Mina opened her mouth, but she must have changed her mind about whatever she’d been about to say. She closed it again with a snap and took a moment to collect herself. Then she smiled a queer little smile that gave Frank gooseflesh because it looked so forced, and she said, “You mustn’t do this,” using a voice that surprised Frank. Suddenly, she was kind and gentle, as if speaking to someone infirm. “No one will blame you for not wanting to see her like that. No one can expect you to put yourself through such an ordeal.”

VanDamm considered this for a moment, wanting to agree with her, and then he remembered something. “I thought you said someone already identified her,” he said to Frank. “An old family friend.”

Mina looked shocked, as well she might. “A family friend?” she echoed incredulously.
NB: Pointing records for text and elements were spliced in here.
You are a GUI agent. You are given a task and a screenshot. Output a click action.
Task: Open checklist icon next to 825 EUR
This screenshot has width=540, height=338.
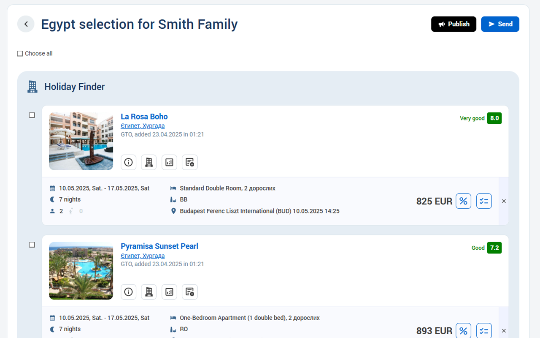tap(484, 201)
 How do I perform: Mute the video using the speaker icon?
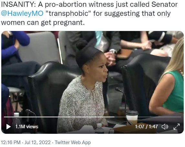[165, 127]
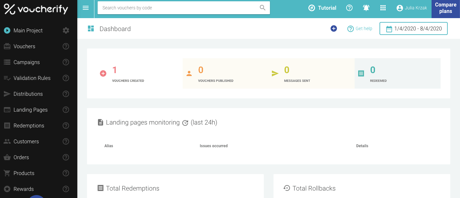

“She didn’t exactly identify her. Your daughter’s name was sewn into her jacket, and this woman said she’d thought the girl looked like Miss Mina VanDamm. She knew you, she said.”

“Who is she?” Mina asked skeptically.

“Sarah Brandt. She’s a midwife.”

Mina widened her eyes at him. “I know no such person, although I suppose it’s possible she may know of me. We’re one of the oldest Knickerbocker families in New York.”

She didn’t have to tell Frank, of course. Everybody knew the Dutch families-dubbed Knickerbockers ages ago because of the knee britches the early arrivals had worn-had been the first to settle in what was then New Amsterdam. Frank didn’t think that made them particularly special, just because their ancestors had fled persecution a hundred and fifty years before his had, but that was the way of the world. Mina VanDamm seemed intent on making the most of it, too.

“In any case,” Frank explained doggedly, “Mrs. Brandt hadn’t seen Alicia in a number of years, so she couldn’t make a positive identification.”

Mina VanDamm sighed to show her impatience, then she had another thought. “Alfred can go, then,” she told her father. “He’ll recognize Alicia as well as any of us.”